Firebug integrates with Firefox to put a wealth of development tools at your fingertips while you browse.

通常、WebページやWebアプリケーションの開発に必要なツールは、特定ブラウザに限定されることが多い。このため、複数のブラウザで動作するWebページやWebアプリケーションの開発を進める場合、ブラウザごとに提供されている開発ツールを使ってデバッグする必要がある。結果として、普段は使わない不慣れなデバッグツールを使った作業を強いられることがある。

こうした状況を改善する取り組みのひとつとして、IBM Researchの研究者であるMichael G. Collins氏およびJohn J. Barton氏の『Crossfire』がFirebugのブログにおいて紹介された。Crossfireの取り組みについてはCrossfire - Multiprocess, Cross-Browser, Open-Web Debugging Protocol [PDF]という論文に詳しい。

Crossfireの取り組みは、デバッグツールをサーバとクライアントという2つのモジュールに分割し、マルチプロセスおよびマルチプラットフォームでのデバッグを可能にするというもの。Crossfireそのものは分割されたサーバとクライアントが通信するためのプロトコルとなる。このようにツールを分離して動作させることで、たとえばフロントエンドはFirebug/Firefoxで動作させ、バックエンドをEclipseで動作させるといったことができる。内部構造は異なるものの、従来通りブラウザ内部ですべて済ませることも、複数のブラウザ間で動作させることも可能になる。

Crossfireのアイディアはすでにいくつかのプロダクトで実現されている。リモートデバッギングとしてはOpera DragonFlyが、マルチプロセスにおけるデバッグとしてはChromeのWeb Inspectorなどがすでに実装を提供している。
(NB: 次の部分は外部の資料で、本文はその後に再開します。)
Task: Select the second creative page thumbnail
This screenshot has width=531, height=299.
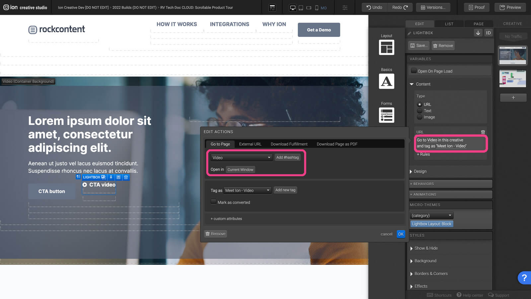Action: pyautogui.click(x=512, y=78)
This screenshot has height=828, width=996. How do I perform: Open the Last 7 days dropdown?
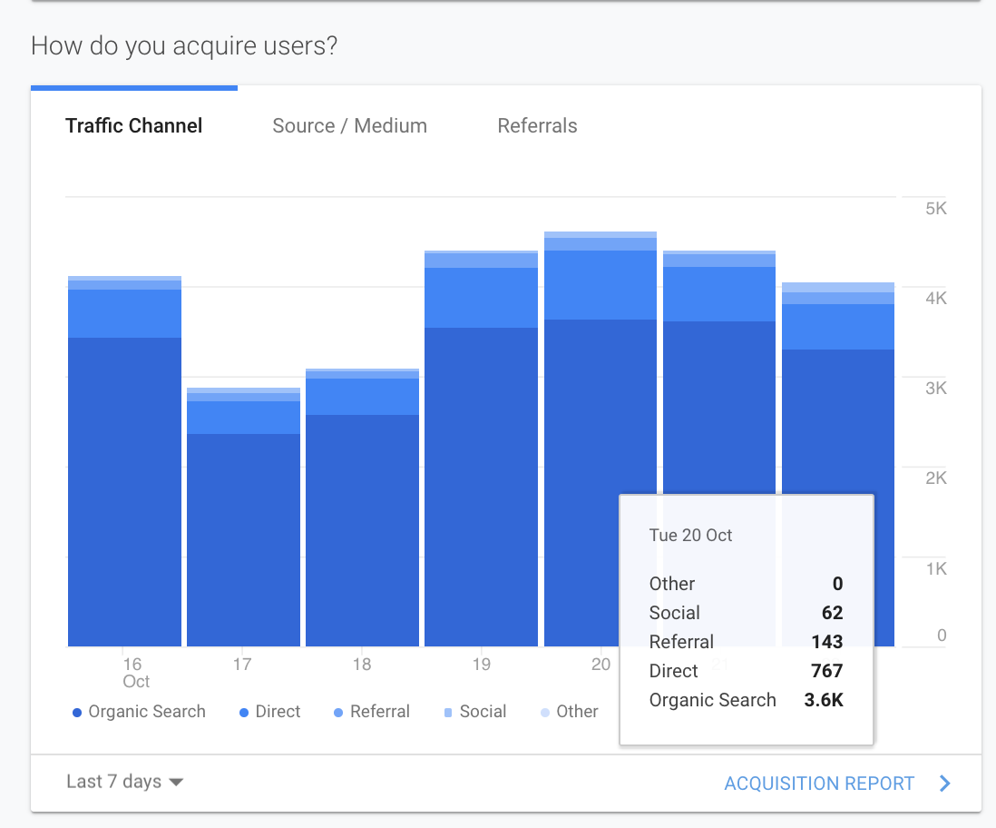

同一UIでマルチブラウザに対応する開発ツールとしてはdynaTrace softwareの「dynaTrace Ajax Edition 3.0」などが、Crossfireの想定する「アプリケーション内部JavaScriptデバッグアーキテクチャ」に近い動作をすでに実現させている。Crossfireという共通のプロトコルを採用することで、こうした取り組みがより多くのブラウザで実現できるようになる可能性がある。